### PROBLEM REQUIREMENTS
Copy the records word for word, beginning at the line with "Chrome three-dots menu" and continuing through the line with "will [334, 235].".

[Records from a dataset]
▬▬▬▬▬▬▬▬▬▬
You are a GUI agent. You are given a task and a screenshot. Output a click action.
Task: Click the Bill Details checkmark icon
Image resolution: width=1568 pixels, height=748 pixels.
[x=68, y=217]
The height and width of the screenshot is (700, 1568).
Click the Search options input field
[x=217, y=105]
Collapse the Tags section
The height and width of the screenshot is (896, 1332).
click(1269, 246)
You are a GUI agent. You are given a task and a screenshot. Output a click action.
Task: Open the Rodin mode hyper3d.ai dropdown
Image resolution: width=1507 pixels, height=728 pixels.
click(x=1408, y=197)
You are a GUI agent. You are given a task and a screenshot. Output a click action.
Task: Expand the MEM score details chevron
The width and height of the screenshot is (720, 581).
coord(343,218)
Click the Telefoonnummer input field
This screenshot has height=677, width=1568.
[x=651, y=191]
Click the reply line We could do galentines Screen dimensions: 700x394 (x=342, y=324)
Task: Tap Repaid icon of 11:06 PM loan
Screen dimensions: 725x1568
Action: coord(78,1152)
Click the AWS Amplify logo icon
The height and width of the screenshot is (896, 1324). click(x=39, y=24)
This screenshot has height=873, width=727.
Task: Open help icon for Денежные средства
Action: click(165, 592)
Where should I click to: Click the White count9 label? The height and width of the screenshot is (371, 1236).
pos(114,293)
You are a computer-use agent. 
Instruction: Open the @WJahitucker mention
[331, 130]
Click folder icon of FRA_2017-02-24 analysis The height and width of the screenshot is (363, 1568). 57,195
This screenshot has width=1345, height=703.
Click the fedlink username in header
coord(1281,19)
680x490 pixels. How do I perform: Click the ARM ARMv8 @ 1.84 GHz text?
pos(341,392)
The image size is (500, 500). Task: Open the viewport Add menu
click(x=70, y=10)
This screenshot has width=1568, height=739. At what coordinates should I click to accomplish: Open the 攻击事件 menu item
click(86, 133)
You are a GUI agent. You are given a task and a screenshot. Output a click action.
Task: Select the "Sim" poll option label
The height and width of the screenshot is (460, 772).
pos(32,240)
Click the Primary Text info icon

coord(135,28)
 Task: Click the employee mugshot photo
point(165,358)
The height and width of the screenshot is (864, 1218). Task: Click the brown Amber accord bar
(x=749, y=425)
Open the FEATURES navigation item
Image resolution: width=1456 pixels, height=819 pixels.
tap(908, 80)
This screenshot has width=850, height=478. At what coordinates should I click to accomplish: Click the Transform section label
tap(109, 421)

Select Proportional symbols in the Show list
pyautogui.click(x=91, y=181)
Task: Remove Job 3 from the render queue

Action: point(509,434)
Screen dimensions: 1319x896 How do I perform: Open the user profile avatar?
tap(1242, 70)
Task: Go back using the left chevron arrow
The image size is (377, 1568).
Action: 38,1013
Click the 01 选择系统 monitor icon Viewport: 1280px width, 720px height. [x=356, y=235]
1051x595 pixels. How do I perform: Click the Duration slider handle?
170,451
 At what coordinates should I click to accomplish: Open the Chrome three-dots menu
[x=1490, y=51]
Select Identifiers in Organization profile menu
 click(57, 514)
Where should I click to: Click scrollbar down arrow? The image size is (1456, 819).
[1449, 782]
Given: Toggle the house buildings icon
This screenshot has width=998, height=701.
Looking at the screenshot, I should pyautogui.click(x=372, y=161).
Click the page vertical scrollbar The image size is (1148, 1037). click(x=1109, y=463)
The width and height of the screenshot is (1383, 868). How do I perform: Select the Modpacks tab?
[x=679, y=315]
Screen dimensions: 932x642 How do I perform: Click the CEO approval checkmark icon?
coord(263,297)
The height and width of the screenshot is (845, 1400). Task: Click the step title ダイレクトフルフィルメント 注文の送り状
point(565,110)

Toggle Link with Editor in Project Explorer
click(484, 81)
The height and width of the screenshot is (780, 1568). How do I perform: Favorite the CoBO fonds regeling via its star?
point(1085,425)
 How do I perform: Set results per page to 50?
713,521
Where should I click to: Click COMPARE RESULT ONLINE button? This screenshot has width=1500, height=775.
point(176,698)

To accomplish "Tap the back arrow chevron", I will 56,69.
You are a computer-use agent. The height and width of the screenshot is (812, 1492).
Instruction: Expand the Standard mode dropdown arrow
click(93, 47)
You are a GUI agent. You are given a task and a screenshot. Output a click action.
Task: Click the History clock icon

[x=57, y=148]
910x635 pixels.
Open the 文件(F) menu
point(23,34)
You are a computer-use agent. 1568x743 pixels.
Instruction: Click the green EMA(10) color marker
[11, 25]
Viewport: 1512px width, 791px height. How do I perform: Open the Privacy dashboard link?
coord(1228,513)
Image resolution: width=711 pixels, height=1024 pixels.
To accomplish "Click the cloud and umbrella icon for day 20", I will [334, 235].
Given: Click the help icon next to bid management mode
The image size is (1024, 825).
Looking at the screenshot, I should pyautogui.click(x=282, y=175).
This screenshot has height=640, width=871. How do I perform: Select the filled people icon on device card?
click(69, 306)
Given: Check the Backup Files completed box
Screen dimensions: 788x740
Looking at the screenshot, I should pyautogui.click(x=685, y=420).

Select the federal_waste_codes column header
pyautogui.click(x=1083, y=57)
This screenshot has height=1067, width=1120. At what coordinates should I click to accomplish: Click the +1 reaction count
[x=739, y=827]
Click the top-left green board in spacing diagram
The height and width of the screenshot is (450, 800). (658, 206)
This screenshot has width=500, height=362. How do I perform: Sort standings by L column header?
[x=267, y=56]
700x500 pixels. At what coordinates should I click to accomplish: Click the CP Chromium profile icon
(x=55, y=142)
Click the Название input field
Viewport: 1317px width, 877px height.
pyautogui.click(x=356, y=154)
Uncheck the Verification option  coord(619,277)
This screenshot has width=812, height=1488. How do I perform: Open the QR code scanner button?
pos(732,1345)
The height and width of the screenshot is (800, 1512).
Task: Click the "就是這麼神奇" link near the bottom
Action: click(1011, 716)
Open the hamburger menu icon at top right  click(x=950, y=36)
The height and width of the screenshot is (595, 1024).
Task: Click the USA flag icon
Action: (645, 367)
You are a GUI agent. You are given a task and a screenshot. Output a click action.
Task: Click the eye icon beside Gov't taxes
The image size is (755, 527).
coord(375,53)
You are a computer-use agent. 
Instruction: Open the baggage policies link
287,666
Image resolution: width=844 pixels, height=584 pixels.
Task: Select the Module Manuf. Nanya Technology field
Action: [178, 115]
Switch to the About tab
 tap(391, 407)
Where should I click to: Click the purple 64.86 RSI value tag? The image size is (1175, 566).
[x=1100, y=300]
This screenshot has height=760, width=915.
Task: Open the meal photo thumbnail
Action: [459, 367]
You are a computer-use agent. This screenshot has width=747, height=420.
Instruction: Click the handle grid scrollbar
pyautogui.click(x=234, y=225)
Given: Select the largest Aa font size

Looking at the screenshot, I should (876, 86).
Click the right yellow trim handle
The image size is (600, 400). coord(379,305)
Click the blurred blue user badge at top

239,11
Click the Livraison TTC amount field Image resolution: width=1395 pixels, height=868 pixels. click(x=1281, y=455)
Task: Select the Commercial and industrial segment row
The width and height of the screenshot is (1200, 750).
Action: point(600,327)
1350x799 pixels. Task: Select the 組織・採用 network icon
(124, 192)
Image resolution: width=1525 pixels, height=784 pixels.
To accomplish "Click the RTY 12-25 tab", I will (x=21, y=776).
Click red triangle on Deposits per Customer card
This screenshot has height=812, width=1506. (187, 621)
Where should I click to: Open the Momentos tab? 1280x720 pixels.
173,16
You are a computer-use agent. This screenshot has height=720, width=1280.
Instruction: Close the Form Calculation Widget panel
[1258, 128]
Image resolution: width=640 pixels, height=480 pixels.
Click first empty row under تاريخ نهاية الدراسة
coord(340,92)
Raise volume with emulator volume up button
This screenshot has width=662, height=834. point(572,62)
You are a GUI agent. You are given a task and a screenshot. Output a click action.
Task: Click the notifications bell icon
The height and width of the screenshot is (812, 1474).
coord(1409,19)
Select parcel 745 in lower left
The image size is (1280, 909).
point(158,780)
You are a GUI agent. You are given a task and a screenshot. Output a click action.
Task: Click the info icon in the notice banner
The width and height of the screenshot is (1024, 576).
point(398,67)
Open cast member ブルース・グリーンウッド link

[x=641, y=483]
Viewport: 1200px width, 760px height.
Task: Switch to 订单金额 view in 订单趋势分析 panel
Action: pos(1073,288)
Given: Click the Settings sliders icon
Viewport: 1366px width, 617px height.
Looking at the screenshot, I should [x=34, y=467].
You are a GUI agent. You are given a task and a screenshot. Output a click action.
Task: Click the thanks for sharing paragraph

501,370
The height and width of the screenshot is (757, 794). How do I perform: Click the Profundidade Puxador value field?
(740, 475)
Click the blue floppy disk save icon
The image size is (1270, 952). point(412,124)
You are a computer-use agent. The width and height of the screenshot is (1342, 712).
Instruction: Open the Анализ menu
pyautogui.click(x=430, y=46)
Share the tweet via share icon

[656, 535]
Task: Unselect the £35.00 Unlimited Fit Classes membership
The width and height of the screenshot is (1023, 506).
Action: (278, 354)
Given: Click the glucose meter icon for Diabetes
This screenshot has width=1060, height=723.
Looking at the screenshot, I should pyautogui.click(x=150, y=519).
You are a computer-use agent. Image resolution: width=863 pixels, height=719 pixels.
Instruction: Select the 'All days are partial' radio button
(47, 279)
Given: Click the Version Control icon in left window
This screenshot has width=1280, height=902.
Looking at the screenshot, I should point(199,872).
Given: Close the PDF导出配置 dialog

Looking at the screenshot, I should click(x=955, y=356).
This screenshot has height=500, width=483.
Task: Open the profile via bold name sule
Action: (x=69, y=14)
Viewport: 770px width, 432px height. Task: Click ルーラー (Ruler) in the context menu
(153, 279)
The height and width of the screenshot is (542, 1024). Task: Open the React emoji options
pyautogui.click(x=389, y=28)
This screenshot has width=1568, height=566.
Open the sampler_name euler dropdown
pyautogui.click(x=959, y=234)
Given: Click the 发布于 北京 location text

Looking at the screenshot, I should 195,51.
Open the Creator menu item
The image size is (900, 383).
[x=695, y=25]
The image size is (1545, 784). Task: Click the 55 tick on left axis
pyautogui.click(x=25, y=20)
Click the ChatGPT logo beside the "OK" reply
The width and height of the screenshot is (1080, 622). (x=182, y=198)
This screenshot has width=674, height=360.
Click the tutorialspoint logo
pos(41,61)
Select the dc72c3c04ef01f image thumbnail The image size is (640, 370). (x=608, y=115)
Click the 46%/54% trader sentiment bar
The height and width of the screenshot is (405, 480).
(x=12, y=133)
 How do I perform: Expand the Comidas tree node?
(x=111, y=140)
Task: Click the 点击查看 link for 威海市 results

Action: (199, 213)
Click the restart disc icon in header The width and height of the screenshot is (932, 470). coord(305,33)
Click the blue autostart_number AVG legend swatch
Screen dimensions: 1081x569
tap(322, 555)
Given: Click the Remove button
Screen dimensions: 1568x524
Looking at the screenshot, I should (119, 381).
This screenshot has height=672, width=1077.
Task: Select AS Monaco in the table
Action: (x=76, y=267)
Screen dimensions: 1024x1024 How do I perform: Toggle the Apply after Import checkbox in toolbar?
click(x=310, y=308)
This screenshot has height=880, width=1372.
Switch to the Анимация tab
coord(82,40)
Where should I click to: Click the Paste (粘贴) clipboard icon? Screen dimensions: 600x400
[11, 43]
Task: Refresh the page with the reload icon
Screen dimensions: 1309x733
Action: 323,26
▬▬▬▬▬▬▬▬▬▬
### ANSWER TO THE TASK
 At what coordinates should I click to accomplish: Open the Chrome three-dots menu
[x=1490, y=51]
Select Identifiers in Organization profile menu
 click(57, 514)
Where should I click to: Click scrollbar down arrow? The image size is (1456, 819).
[1449, 782]
Given: Toggle the house buildings icon
This screenshot has width=998, height=701.
Looking at the screenshot, I should pyautogui.click(x=372, y=161).
Click the page vertical scrollbar The image size is (1148, 1037). click(x=1109, y=463)
The width and height of the screenshot is (1383, 868). How do I perform: Select the Modpacks tab?
[x=679, y=315]
Screen dimensions: 932x642 How do I perform: Click the CEO approval checkmark icon?
coord(263,297)
The height and width of the screenshot is (845, 1400). Task: Click the step title ダイレクトフルフィルメント 注文の送り状
point(565,110)

Toggle Link with Editor in Project Explorer
click(484, 81)
The height and width of the screenshot is (780, 1568). How do I perform: Favorite the CoBO fonds regeling via its star?
point(1085,425)
 How do I perform: Set results per page to 50?
713,521
Where should I click to: Click COMPARE RESULT ONLINE button? This screenshot has width=1500, height=775.
point(176,698)

To accomplish "Tap the back arrow chevron", I will 56,69.
You are a computer-use agent. The height and width of the screenshot is (812, 1492).
Instruction: Expand the Standard mode dropdown arrow
click(93, 47)
You are a GUI agent. You are given a task and a screenshot. Output a click action.
Task: Click the History clock icon

[x=57, y=148]
910x635 pixels.
Open the 文件(F) menu
point(23,34)
You are a computer-use agent. 1568x743 pixels.
Instruction: Click the green EMA(10) color marker
[11, 25]
Viewport: 1512px width, 791px height. How do I perform: Open the Privacy dashboard link?
coord(1228,513)
Image resolution: width=711 pixels, height=1024 pixels.
To accomplish "Click the cloud and umbrella icon for day 20", I will [334, 235].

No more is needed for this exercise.